* [ЗАДАНИЕ]:
Допишите следующую часть фрагмента о постмодерне и идолах глобализма, начав сразу после его последнего предложения.

В знаковой пустоте постмодерна, с появлением которой набирают силу идолы рынка и идолы театра, существуют исключительно языковые игры. Они – очень разные, и в каждой из них имеются свои правила. Всякая языковая игра определяет содержание высказываний, которые, кочуя из игры в игру, толкуются и понимаются уже не аутентично: не так, как было задано изначально. Он теряют верность себе. В результате категории бытия, Бога, сознания, чести, духа, совести, самости перестают быть онтологическими константами. Сама попытка придать им нечто постоянное вызывает ярость. Больше не должно быть никаких универсалий и констант, никаких архетипических структур и статических ядер бытия. Гнев вызывает даже онтологическая категория постоянства как якобы фундаменталистская, «фашистская».
Вместо этого нам предлагается ползучая, обольстительная репрессивность словесной путаницы с условными договорённостями о морали, где по воле идолов театра вчерашнее добро становится злом и наоборот и где дозволены любые, даже самые гнусные, нравственные извращения. Логическая сетка понятий и взаимно направленных интерпретаций понятий набрасывается на живой опыт, замыкая символический круг игры. В этой игре существует единственный тоталитарный цензор – демократия. Единственный и самый тяжкий плен – свобода. Единственное насилие – ненасилием. Имеет место произвольная смена имен на противоположные. Имеет место предпочтение зла перед добром. Фактам отныне нет места, поскольку им на смену приходят идолы.
Или же сами факты начинают играть роль идолов.
Если когда-нибудь современный пацифист вам скажет, что ему жаль погибших на войне людей, не верьте этой жалости: ему просто больно и одновременно занимательно созерцать идолов эстетизированной катастрофы.
Глобализм построил мир идолов, единых по своей сути, но внешне весьма разнообразных. Чтобы воспроизводить себя успешно, внутренняя глобальная среда должна производить впечатление множественности, различных отклонений от магистрального направления. И обязательно в такой среде должна быть своя внутренняя, умеренно отклоняющаяся, линия, создающая впечатление критики, хотя это – всего лишь подобие критики. Поэтому цикл перезагрузки глобальной системы всегда движется от гиперглобализма через реформаторство как имитацию критики обратно к гиперглобализму.

* [ИСХОДНЫЕ ДАННЫЕ]:
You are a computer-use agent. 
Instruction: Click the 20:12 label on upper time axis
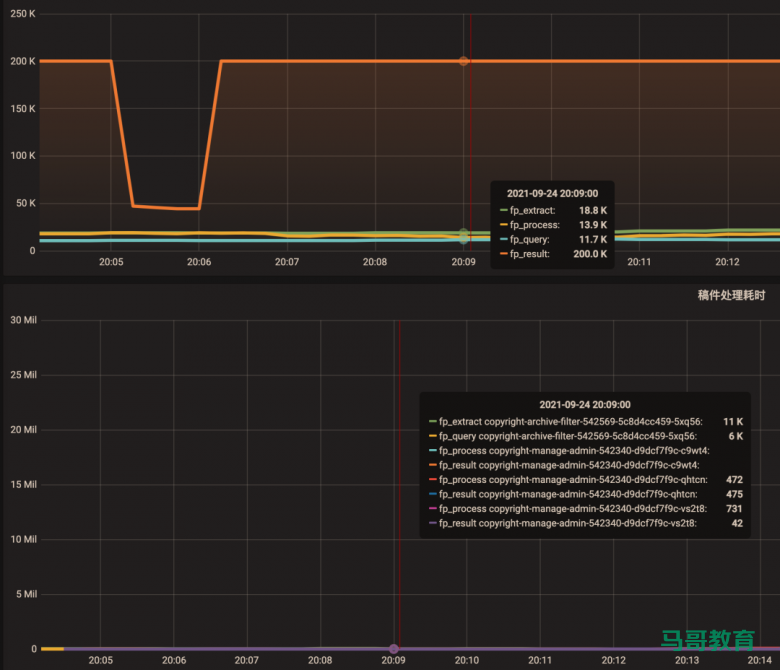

* [ИТОГОВЫЙ ОТВЕТ]:
В результате апроприации глобализмом оппозиции формируется его морфология и типология. Глобалисты делятся на две категории в зависимости от определения теоретических целей и практических результатов распространения глобальной культуры. Первая категория глобалистов – откровенно захватническая – это гиперглобалисты. Их приоритеты: массовость, стандартизация, унификация. Они выступают за тотальную гомогенизацию – полную зачистку мира под транснациональный американизированный стандарт путем освоения новых и новых сырьевых и технологических зон. Более умеренную категорию представляют сторонники трансформизма, или реформаторства. Они также поддерживают глобальную экономику в качестве универсальной матрицы, коей необходимо принести в жертву весь остальной мир, но при этом настаивают, что в глобальном мире должны быть некие локальные островки – узлы, или пазлы местных структур, их хабы и кластеры. Иными словами, трансформисты не являются антиглобалистами, но представляют собой проявление «мягкой силы» внутри глобализма.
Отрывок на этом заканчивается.